The man who had been Steel nodded to himself. "Interesting," was his only comment.

"Was it accidental or deliberate?" The woman pondered.

"I don't suppose we will ever know."

"No."

The man walked over to the window. He smiled a slow, almost sly smile, meant only for himself. Suddenly eternity doesn't seem such a long time."

The woman smiled with him. "Yes. Forever does have an end, for us."

There was silence for while, then the woman asked a question. "How much longer?"

"Oh, not long, I should think," he continued to regard the stars.

The woman crossed over to the window and joined him. She turned her head, looked towards the man and spoke, softly, one word: "Steel."

The man jerked his head and looked questioningy at her. Eventually he relaxed and nodded. "Sapphire."

They joined hands and together turned towards the infinity of space and time, that now had and end.


A Beginning

The ship's captain clung to his desk, praying to the gods of the sea that the ship would ride out the storm. He looked down at the last log entry, November 24 1872. It recorded their position as just north of St Mary's Island in the Azores. He wished desperately they were still there, that he could take time back just those five days. Above the crash of the thunder her heard a knock on the door.

"Come in," he called.

"The door flew open and he heard someone enter. "Fosdyk?" The captain looked up, "What is it?"

However, the captain did not recognise the two people standing in front of him, and with only eleven people on board he should have. Stowaways? As if he did not have enough problems with three of his seven strong crew having disappeared. "Who are you? How did you get onboard?"

It was the girl who answered him. "Captain Briggs?"

"Yes, how did you know?"

"Your name was on the door," the man pointed out.
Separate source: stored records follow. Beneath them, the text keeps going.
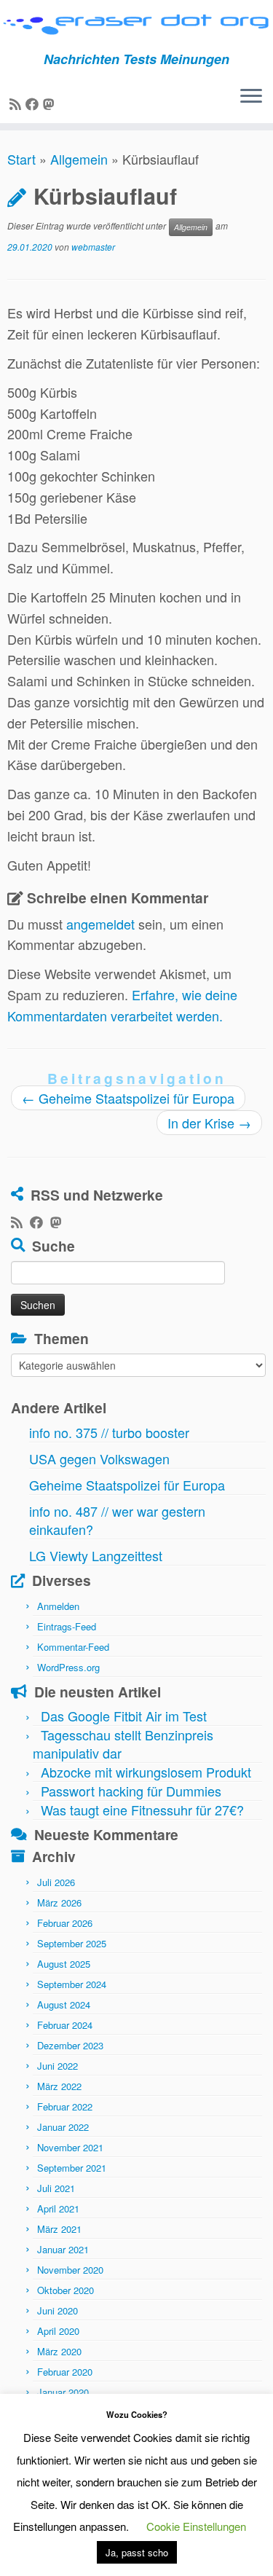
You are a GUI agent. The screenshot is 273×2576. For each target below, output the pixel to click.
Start (21, 158)
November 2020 (70, 2270)
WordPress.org (68, 1667)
Captain Briggs looked hard at the coupe. The man was the taller of the two, dressed in a light coloured suit with a brilliant blue tie. The girl was beautiful, dark hair and wearing a flowing dress that seemed at odds with its pearl grey colour.

"What the hell is going on here?" Captain Briggs' New York accent grew more pronounced. "Who the hell are you?"

The man spoke first, "Sapphire."

"And Steel," the girl introduced herself. "We are here to help."

All irregularities will be handled by the forces controlling each dimension.
Transuranic heavy elements may not be used where there is life.
Medium atomic weights are available: Gold, Mercury, Copper, Jet, Diamond, Radium, Sapphire, Silver and Steel.